Hamadoun Kouffa aurait été tué selon la France

Certes la mort de Hamadoun Kouffa n’est pas la fin du terrorisme au Centre du Mali mais il s’agit d’un sérieux coup porté contre ceux dont le seul programme est de tuer le maximum de personnes innocentes pour faire peur. Une chose est sûre, les chefs terroristes ne sont pas invulnérables. C’est pourquoi les yeux des Maliens sont maintenant tournés vers Iyad Ag Ghali, l’autre tristement célèbre terroriste, dont on dit qu’il bénéficierait de la « protection » des autorités algériennes. En attendant, l’armée malienne doit poursuivre son œuvre de nettoyage du Centre du pays, seule condition pour faire revenir les symboles de l’autorité de l’État et relancer le développement économique et humain de toute la région.

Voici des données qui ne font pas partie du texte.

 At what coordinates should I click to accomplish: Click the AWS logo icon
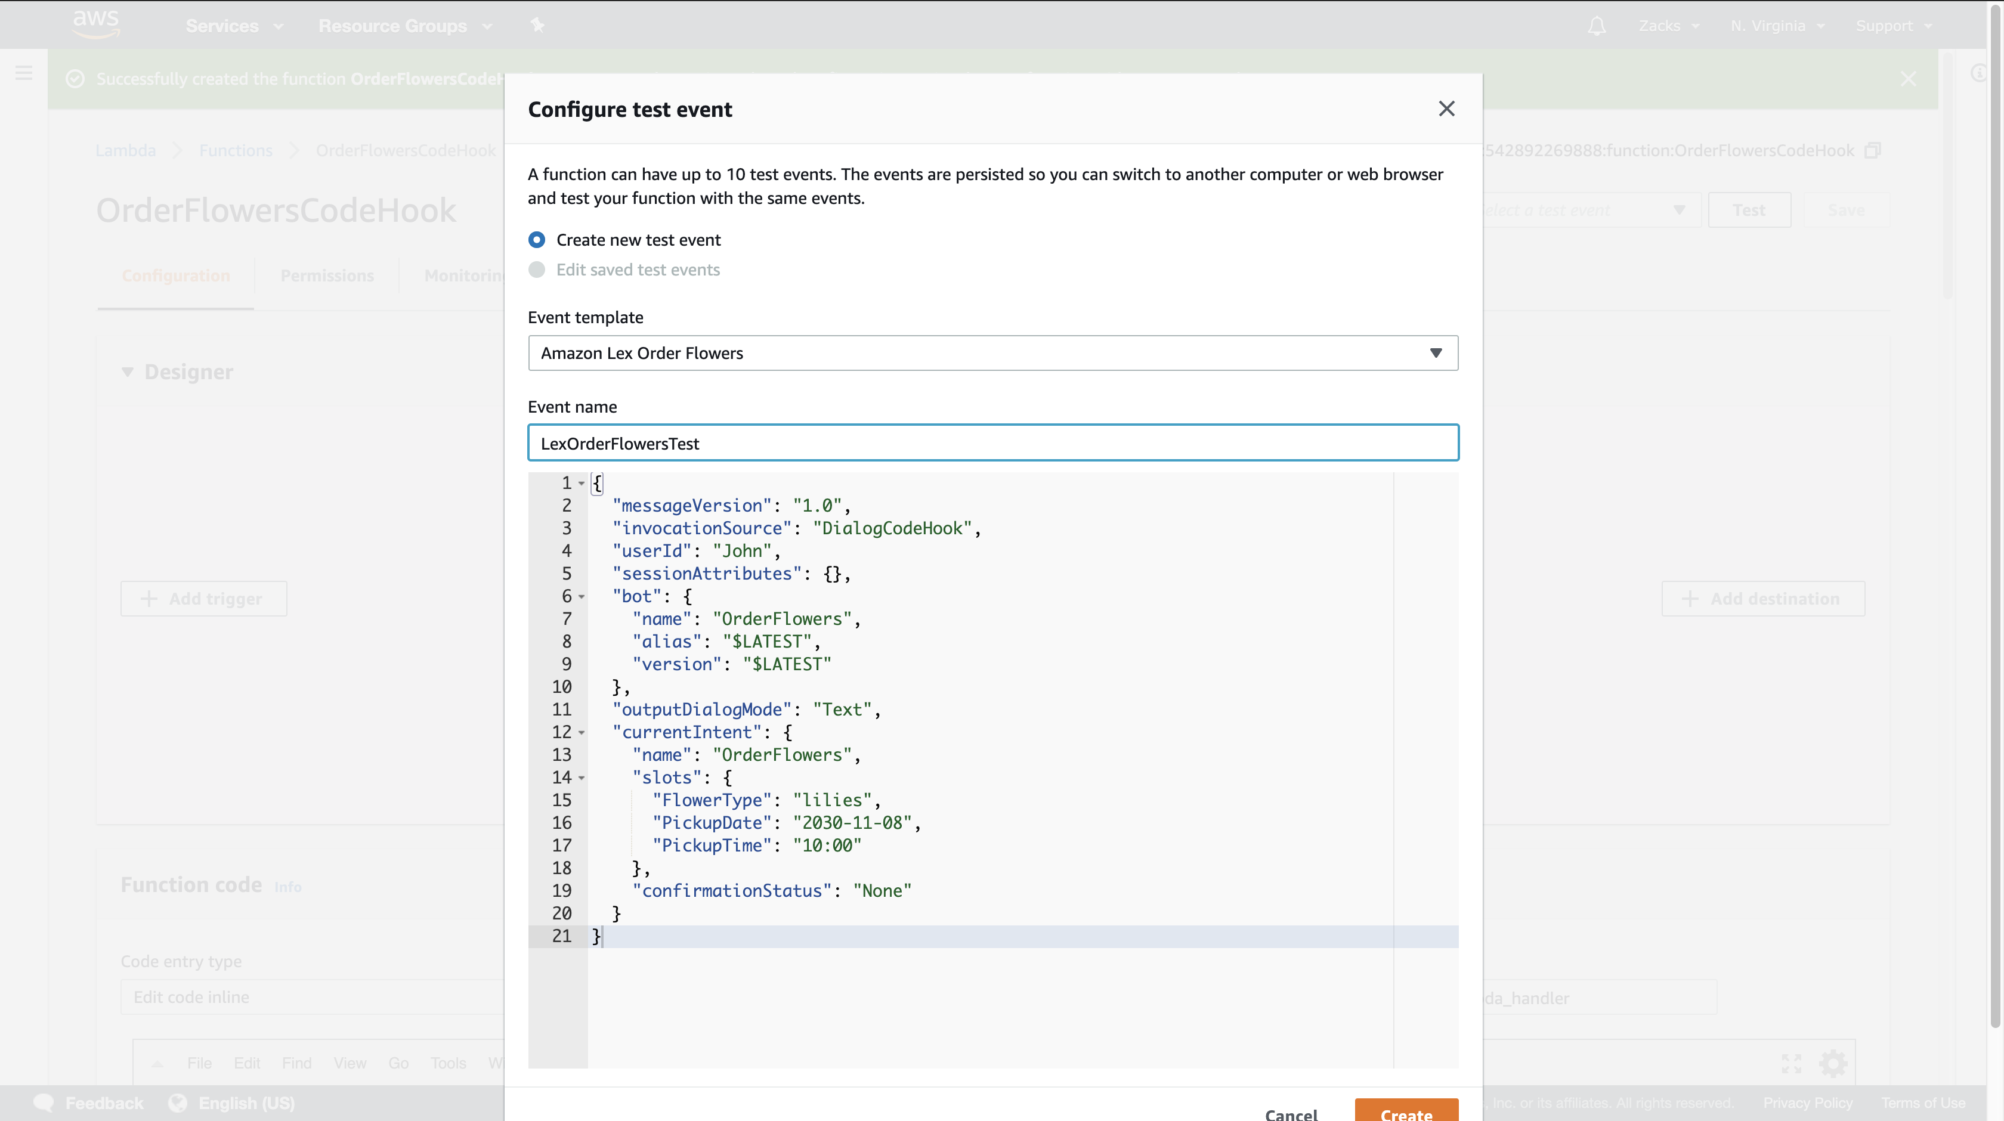96,24
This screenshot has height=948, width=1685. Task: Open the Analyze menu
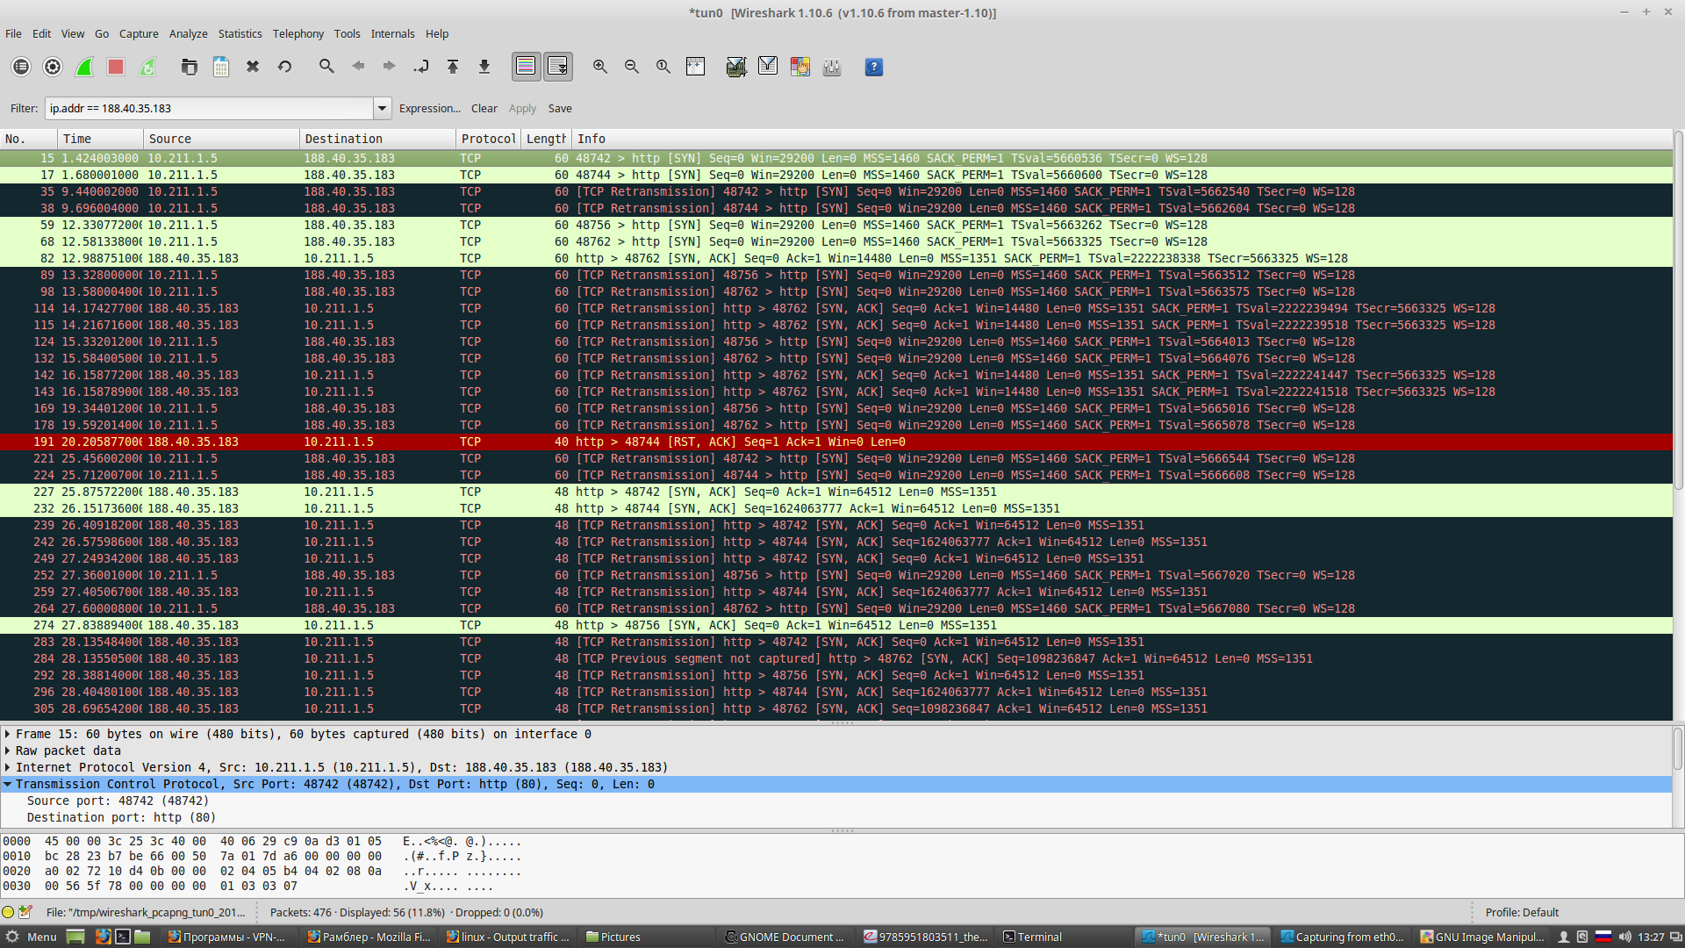pyautogui.click(x=188, y=33)
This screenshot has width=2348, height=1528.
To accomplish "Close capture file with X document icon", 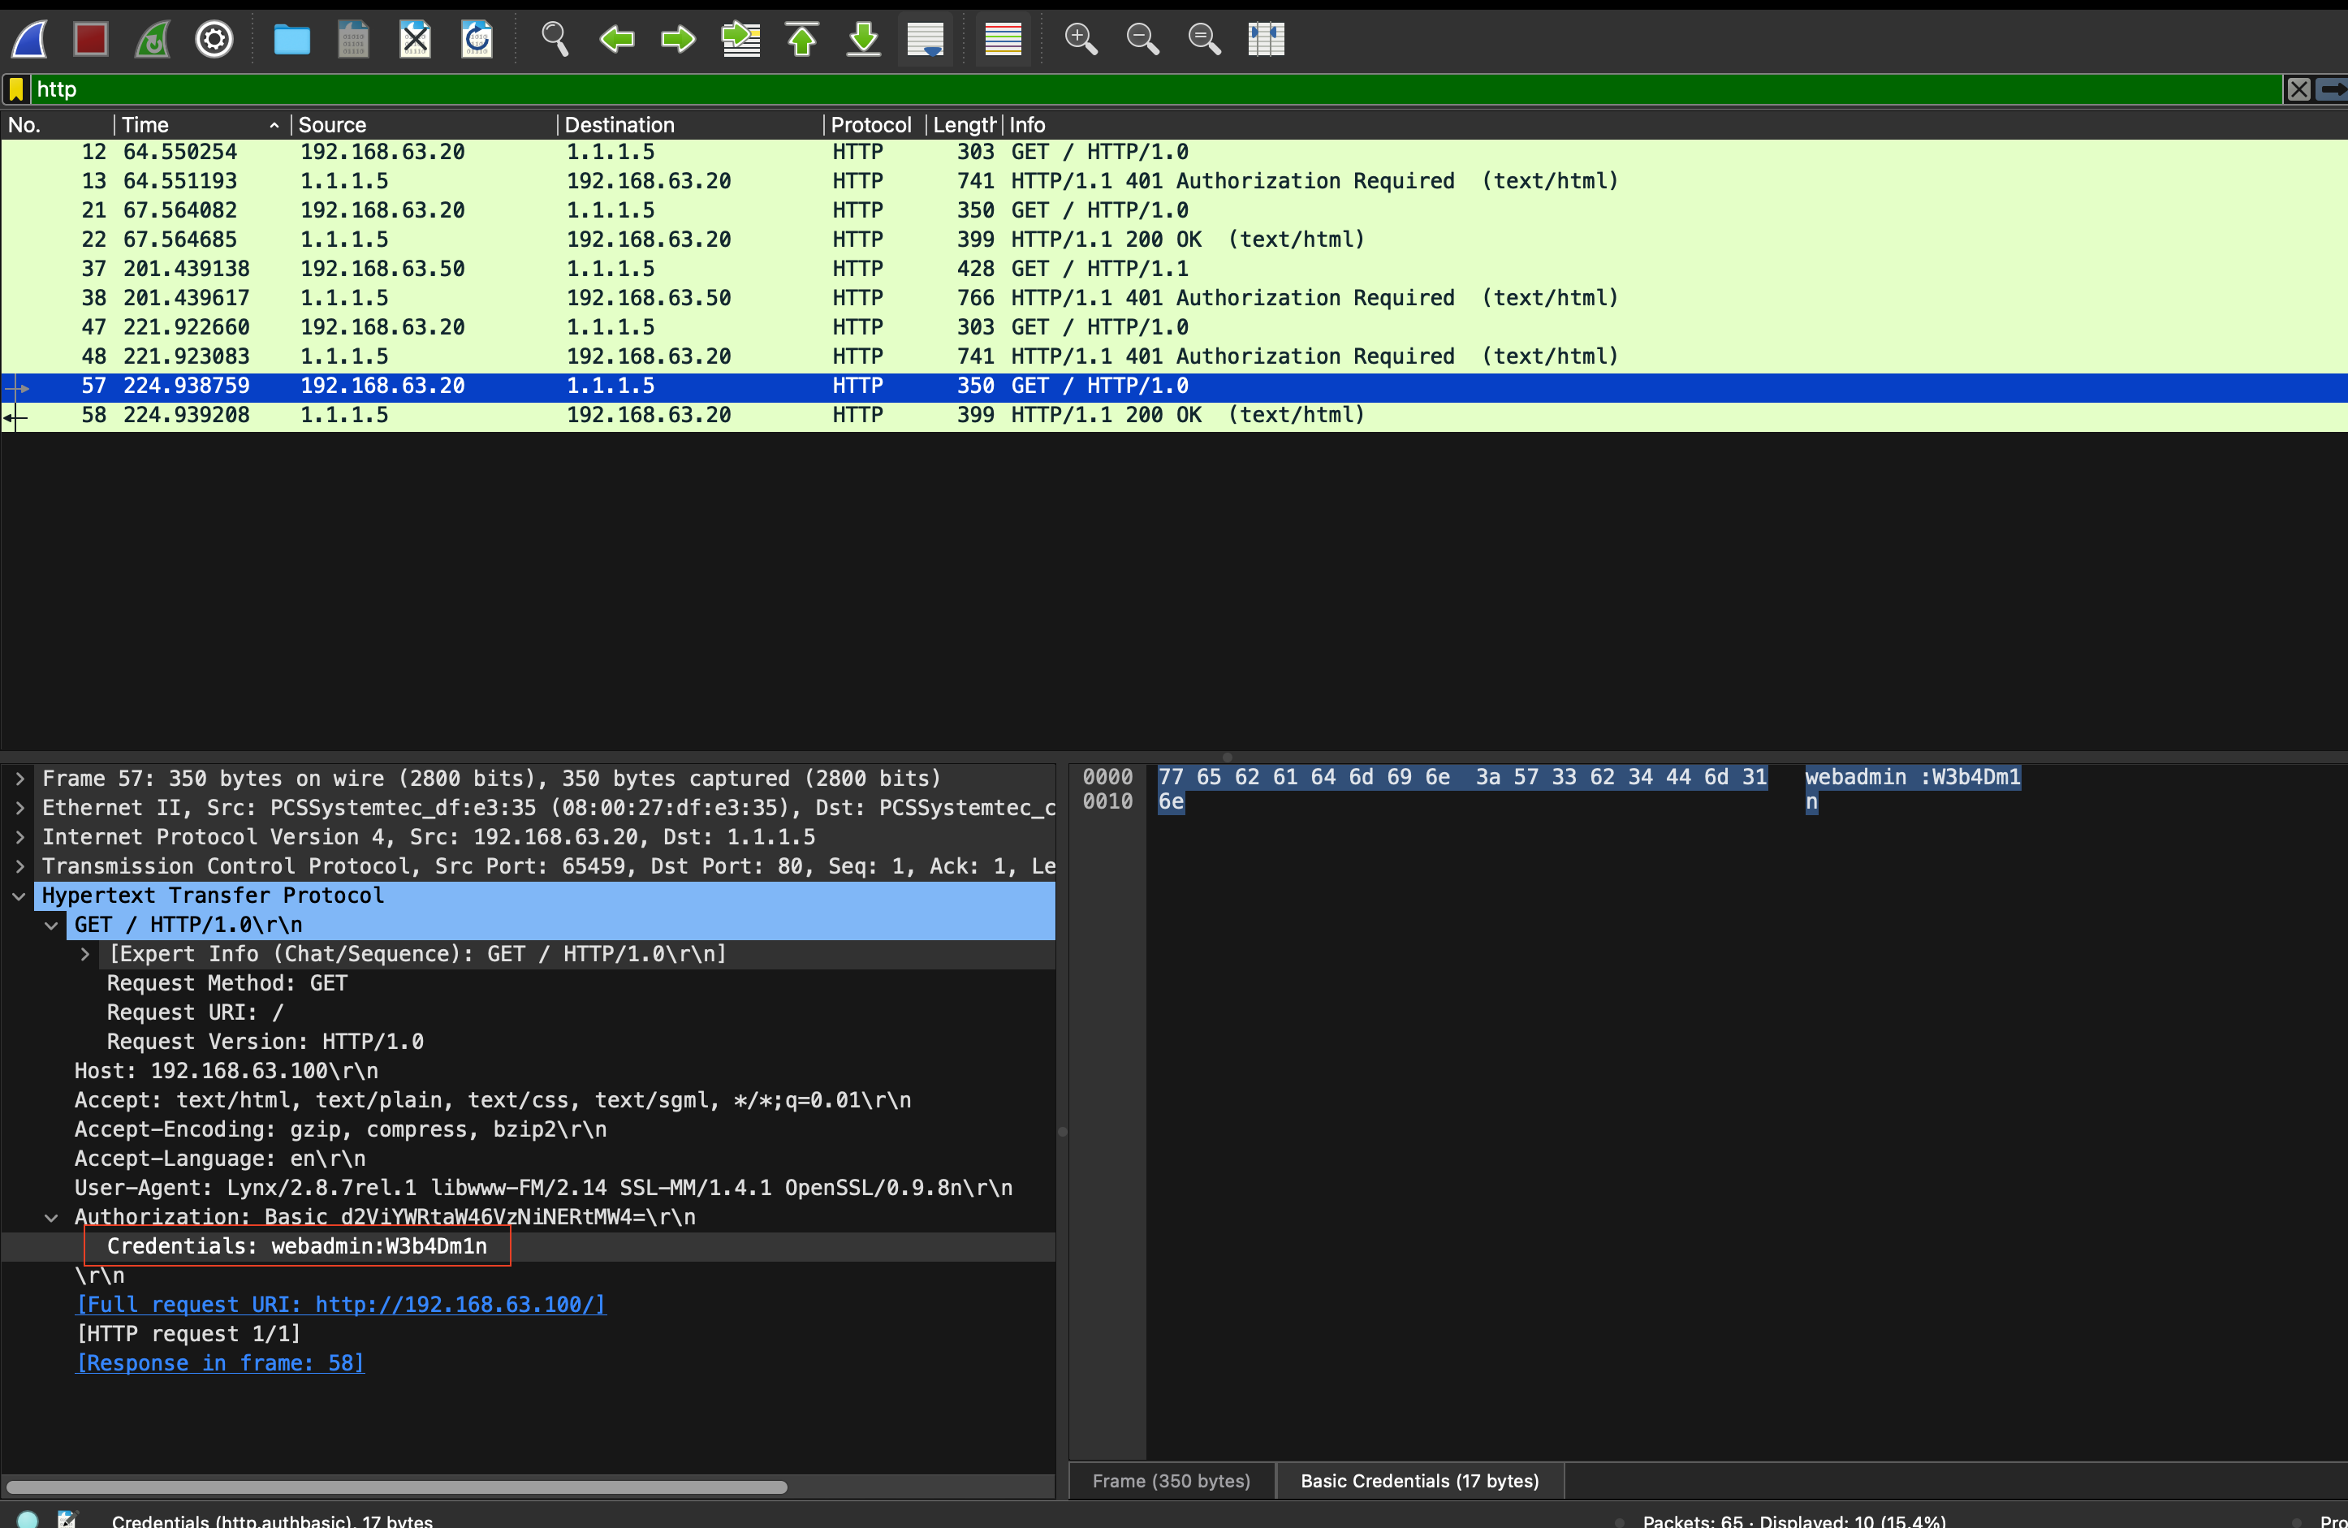I will point(415,39).
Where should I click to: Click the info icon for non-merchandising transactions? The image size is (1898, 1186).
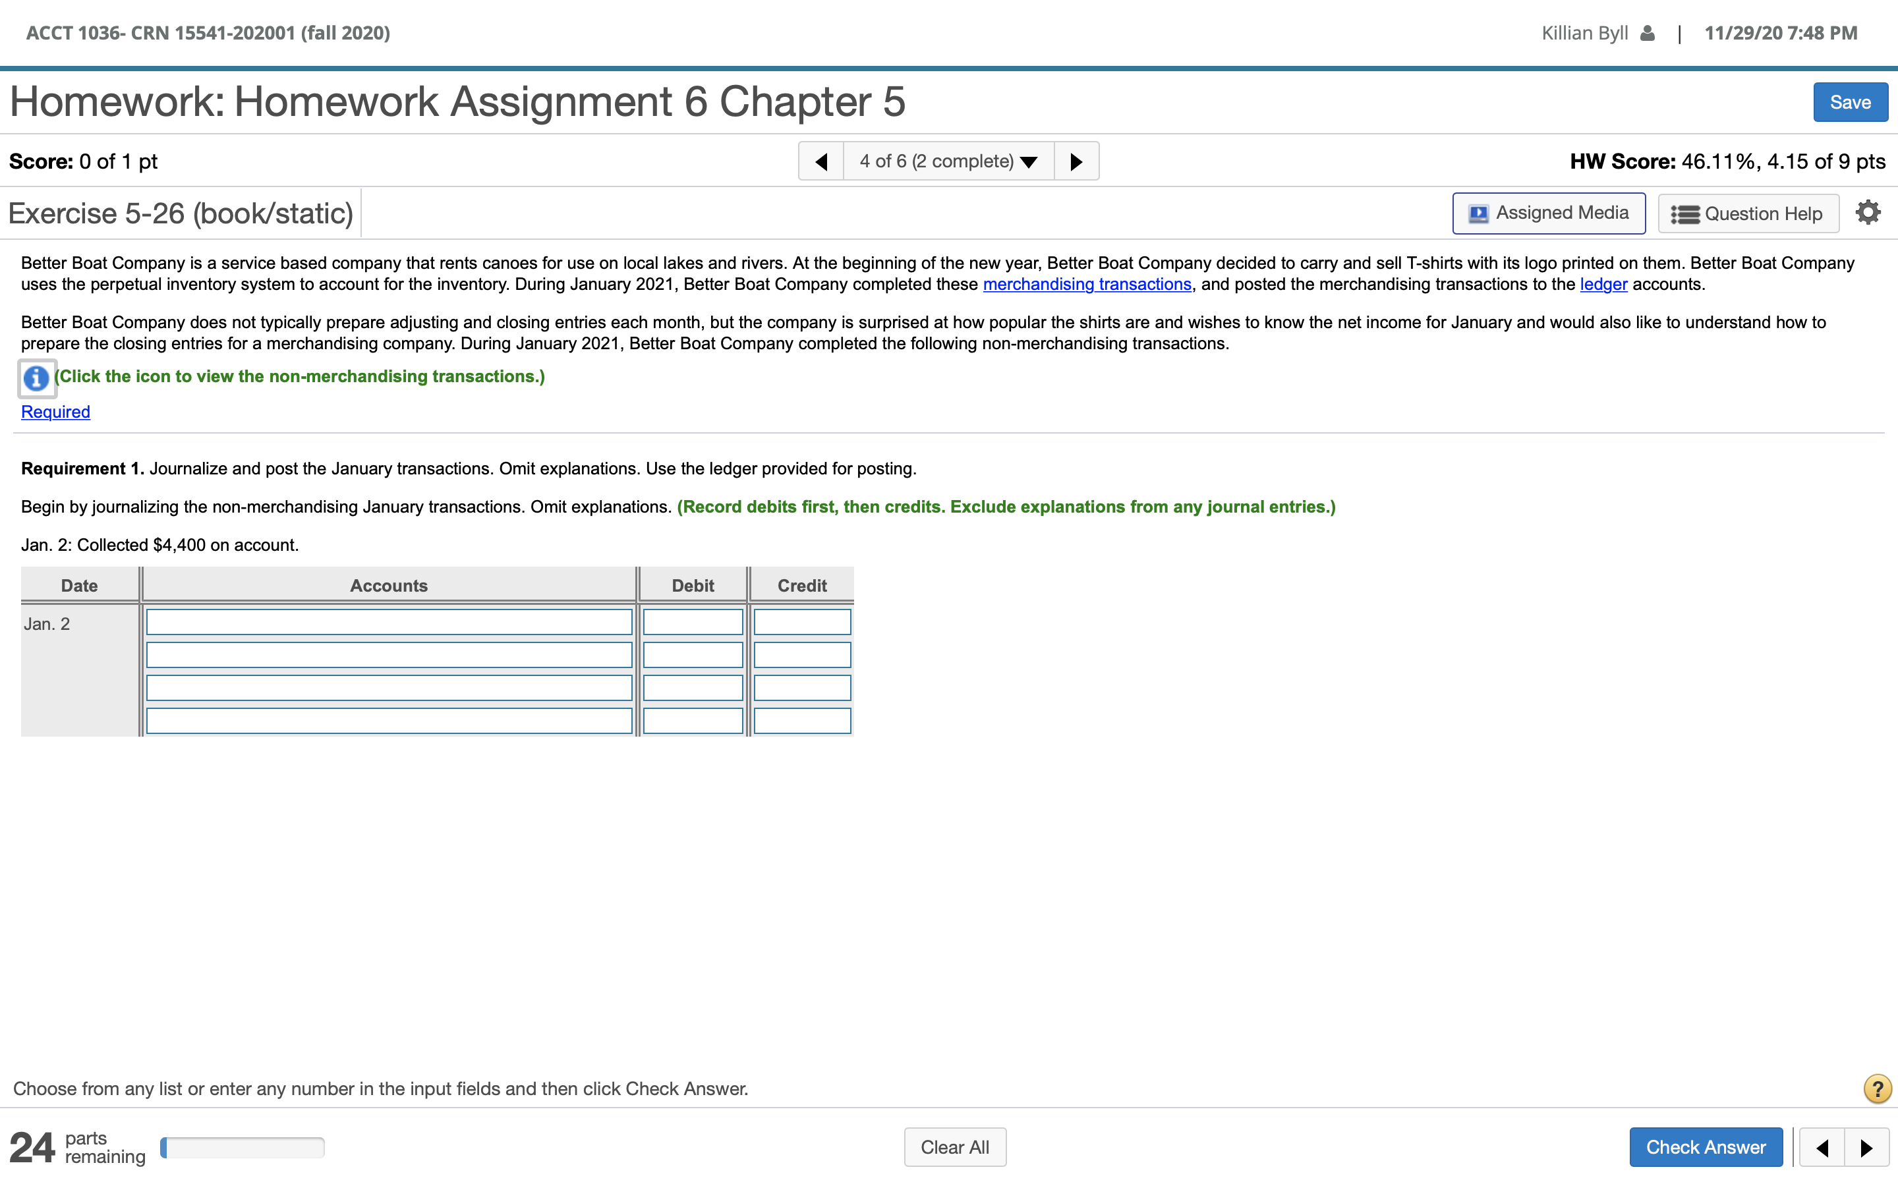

L’autre bonne nouvelle est la fin de la première étape du processus Désarmement, Démobilisation, Réinsertion. Le processus DDR-intégration accéléré concernait environ 2400 ex-combattants issus du Mécanisme opérationnel et de coordination (MOC) de Tombouctou, Gao et Kidal. Cependant, seuls 1334 ex-combattants ont été effectivement enrôlés. Si Tombouctou et Gao ont pu boucler cette première étape avec succès, tel n’est pas le cas à Kidal où des difficultés sont apparues dans le processus. En effet, la ville rebelle a tout simplement été interdite d’accès aux combattants de la Coordination des mouvements de l’entente (CME) et ceux du Mouvement pour le salut de l’Azawad (MSA). Les chefs de la CMA responsables de cette restriction restent pour le moment inflexibles devant la médiation de la MINUSMA et de Barkhane. Ce sont 175 combattants qui sont ainsi privés d’accès à Kidal en violation du Pacte de paix signé en octobre 2018 et qui consacre le caractère inclusif du DDR.

Une fois de plus, la CMA apparaît comme l’élément perturbateur qui empêche le processus de la paix et de la réconciliation d’être véritablement engagé et ce malgré la menace du Conseil de Sécurité des Nations Unies de sanctionner toute personne ou tout groupe qui s’opposerait à la marche de la paix au Mali. On se rend compte que la communauté internationale est plus prompte à attaquer le Gouvernement du Mali qu’à sanctionner les responsables de la CMA qui n’ont jamais fait preuve de leur bonne foi dans la mise en œuvre de la paix et de réconciliation au Mali. Les Maliens ne doutent point que cette paix qu’ils recherchent se fera contre vents et marrées. Le processus est enclenché et rien ne pourra l’arrêter.